While the median arcuate ligament syndrome is controversial, the presence of the ligament and its compression on the celiac trunk are well established (3). US interrogation of the celiac trunk is facilitated in the end of expiration, and this phase of respiration may be even exaggerated by compression of the abdominal wall by the US probe. Therefore, if US was performed at end expiration and angiography was performed at end inspiration, discrepancies between modalities would be expected in a small number of patients. I wonder if this may be in part responsible for the apparent decreased accuracy of US in the detection of celiac trunk stenoses.

References

  1. Lim HK, Lee WJ, Kim SH, et al.

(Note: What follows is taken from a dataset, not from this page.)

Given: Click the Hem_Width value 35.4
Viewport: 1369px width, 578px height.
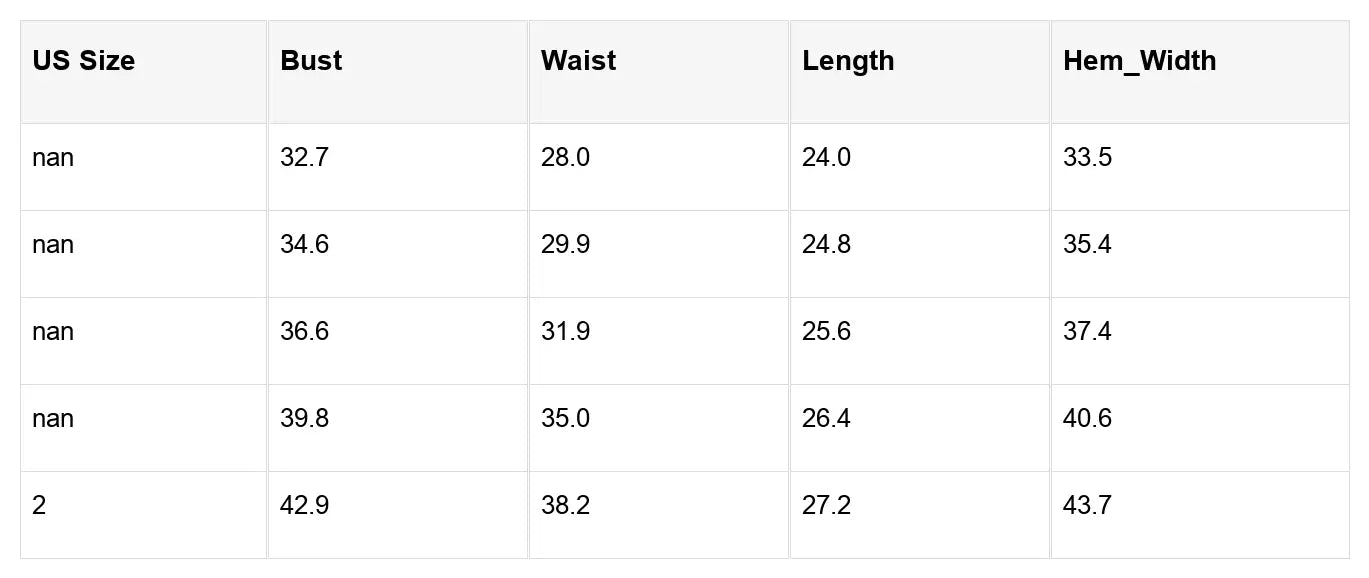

Splanchnic arterial stenosis or occlusion: diagnosis at Doppler US. Radiology 1999; 211:405-410.[Abstract/Free Full Text]
  2. Lindner HH, Kemprud E. A clinicoanatomic study of the arcuate ligament of the diaphragm. Arch Surg 1971; 103:600-605.[Abstract/Free Full Text]
  3. Reuter S. Accentuation of celiac compression by the median arcuate ligament of the diaphragm during deep expiration. Radiology 1971; 98:561-564.[Medline]

Dr Lim responds:

Hyo K. Lim, MD

Department of Radiology, Samsung Medical Center, Sungkyunkwan University School of Medicine, 50 Ilwon-dong, Kangnam-ku, Seoul 135-710, South Korea

My colleagues and I thank Dr Funaki for his interest in our article (1). It is known that the phase of respiration can alter the course of the celiac trunk and affect the peak systolic velocity measured with Doppler US (2). We also found the same phenomenon during the early stage of Doppler US examination of the splanchnic artery. At our institution, abdominal aortography is performed with the patient at full inspiration. We performed all Doppler US examinations during the same phase of respiration to prevent any discrepancy between the two modalities. Therefore, we do not think that the false-positive diagnosis of celiac trunk stenosis in our series resulted from a different phase of respiration.

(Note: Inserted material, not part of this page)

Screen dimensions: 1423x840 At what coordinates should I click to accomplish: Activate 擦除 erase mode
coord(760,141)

In obese patients, the celiac trunk—located deep in the abdomen—may be difficult to interrogate with a Doppler sample volume when the patient is at full inspiration. Fortunately, most Asians are thin in body habitus, which enables us to examine the patients at our institution without difficulty, even if they are at full inspiration. The merit of Doppler US examination performed at full inspiration is that the influence of ligamentous compression on the velocity of the celiac trunk is less pronounced in this phase (2).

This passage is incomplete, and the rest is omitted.